Quienes dieron los primeros pasos para la Unión Europea, jugando con los cohetes interplanetarios que entonces se ponían en acción, no dejaron de buscar un paralelo: el de que la construcción de esa Europa Unida, que tantas veces había fracasado, desde Carlomagno a nuestro Carlos V, a los recientes planes de Napoleón y de Hitler, se tenía que parecer a un cohete de tres tiempos. El tropo era del entonces presidente de la Comisión, el alemán Hallstein: una unión aduanera, en primer lugar; una unión monetaria a continuación, y finalmente, la unión política. Ahora vemos cómo la falta de unión política amenaza, y de qué modo, a la que se ha construido parcialmente como unión monetaria con el euro, e incluso que surgen tensiones proteccionistas a causa de la crisis económica.
Pero si nos acercamos a un gran político español, José Larraz, que ya en 1949 consideró que el futuro de España, por fuerza, debería participar en esa gran aventura que era la unión europea que entonces se avizoraba, veremos una equivocación básica. Por eso en Arbor, septiembre-octubre de 1962, bajo el título de "La Federación Europea", pasa a recordar cómo todo debía replantearse. Basándose en el "Memorandum de Briand", aparecido en la primavera de 1930, señaló que debería iniciarse la vinculación no económica, sino políticamente. Se solidariza con esta frase de Arístides Briand: "Toda posibilidad de progreso en la unión económica está rigurosamente determinada por la cuestión de la seguridad, y esta cuestión está íntimamente ligada con la del progreso realizable en la unión política; así que sobre el plano político debe ser situado inmediatamente el esfuerzo constructor que dé a Europa su estructura orgánica".

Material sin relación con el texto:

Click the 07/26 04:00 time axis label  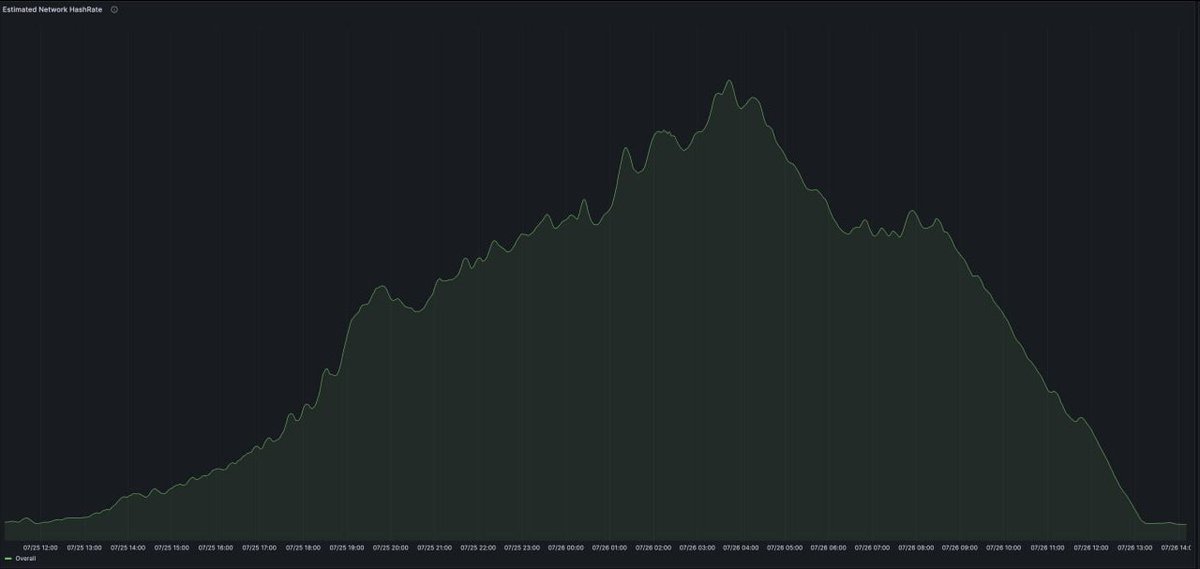[741, 547]

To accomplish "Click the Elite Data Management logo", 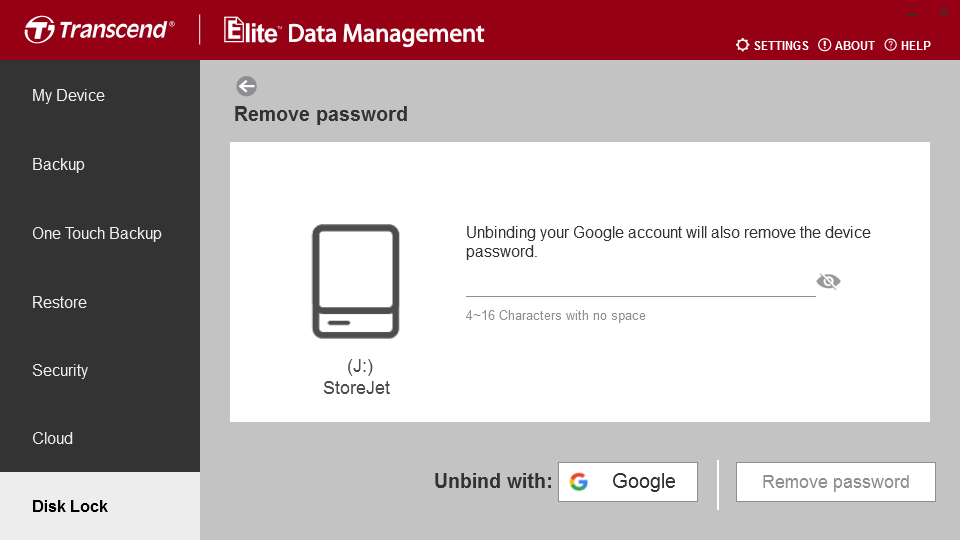I will pyautogui.click(x=354, y=32).
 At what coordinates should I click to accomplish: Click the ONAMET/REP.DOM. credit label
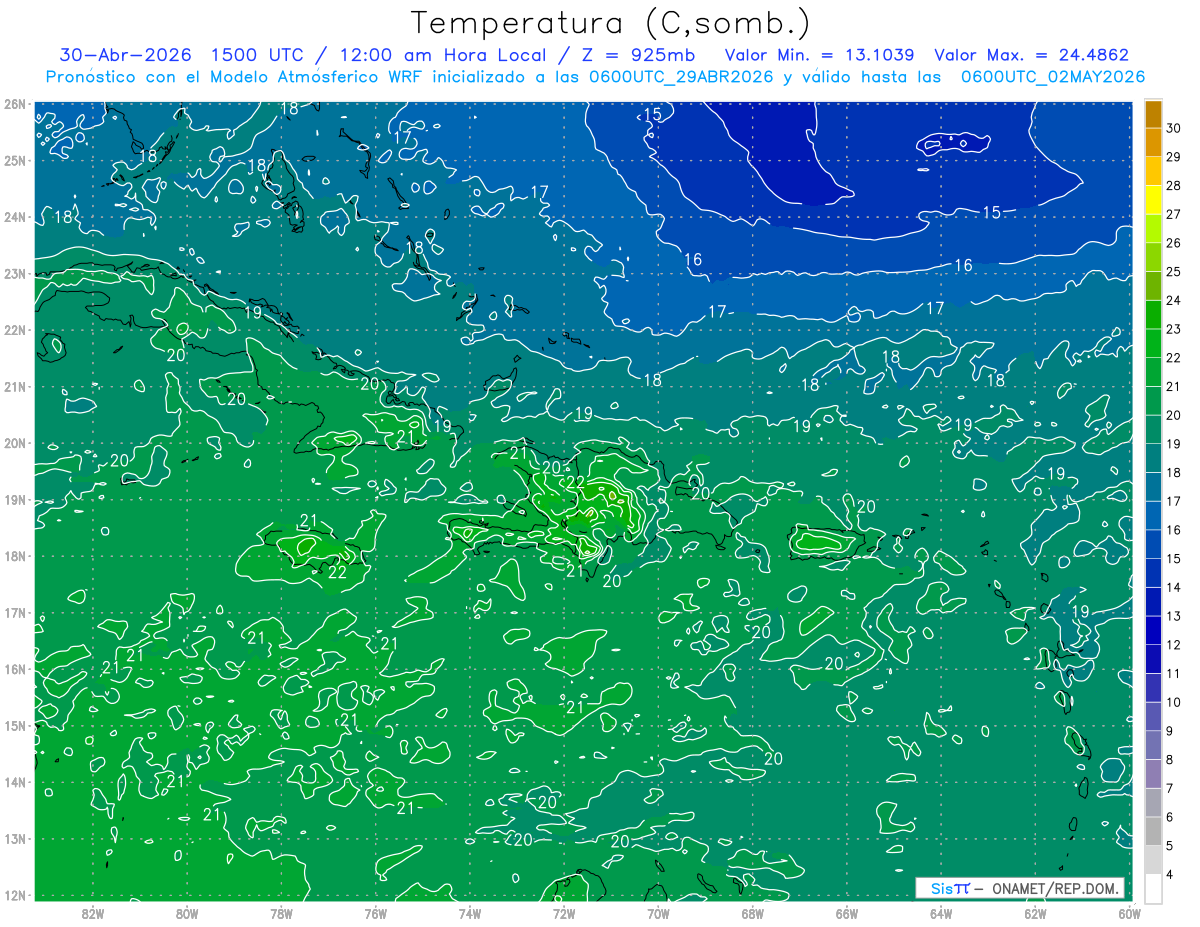point(1054,888)
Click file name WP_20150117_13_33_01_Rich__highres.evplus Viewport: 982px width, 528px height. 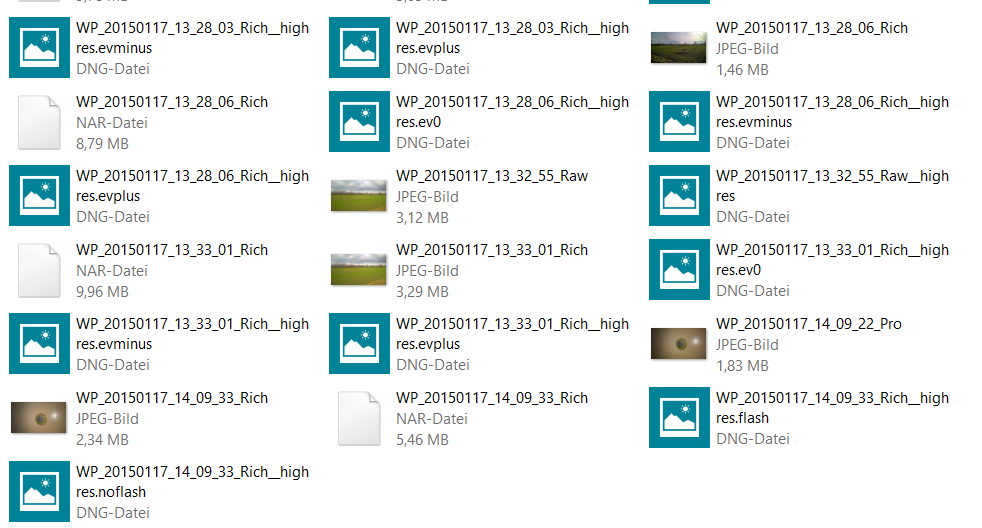pyautogui.click(x=513, y=334)
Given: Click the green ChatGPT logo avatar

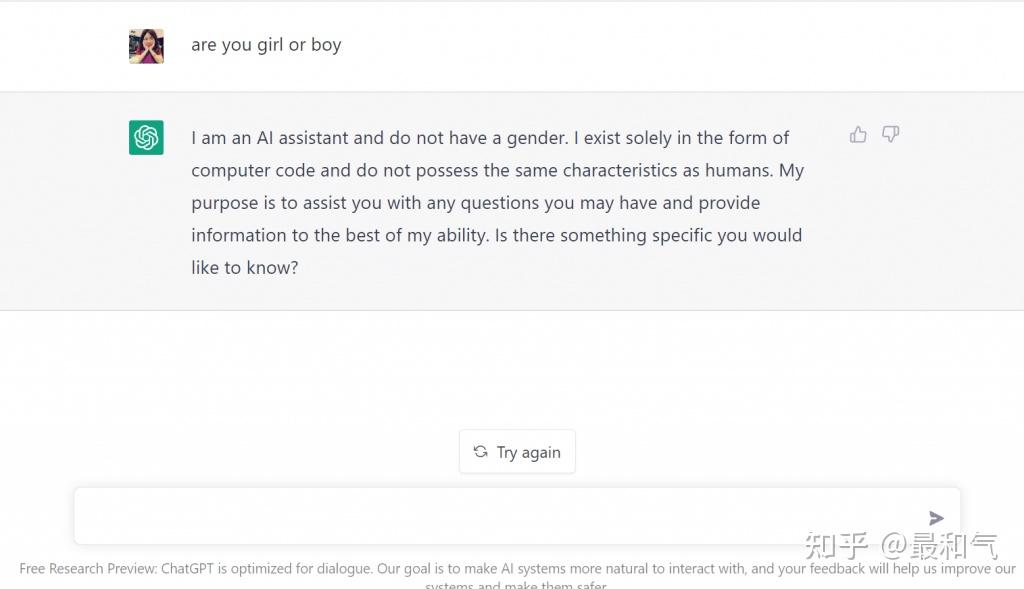Looking at the screenshot, I should (146, 138).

Ahora vemos cómo en esa estructura orgánica, hubiese tenido que existir entre otras instituciones, un mecanismo parlamentario comunitario que fuese el único responsable del mundo presupuestario europeo, acompañado, en lo ejecutivo, con un único y gran Ministro de Hacienda. De algún modo, el haberse roto eso dentro de España, con el desarrollo de la política autonómica, pone en evidencia los males de ese sendero. Europa también ha sucumbido ante los nacionalismos aun latentes en ella, y ahora, ante concretamente el caso griego, no sabe cómo salir del embrollo institucional que la vieja doctrina Hallstein le ha creado.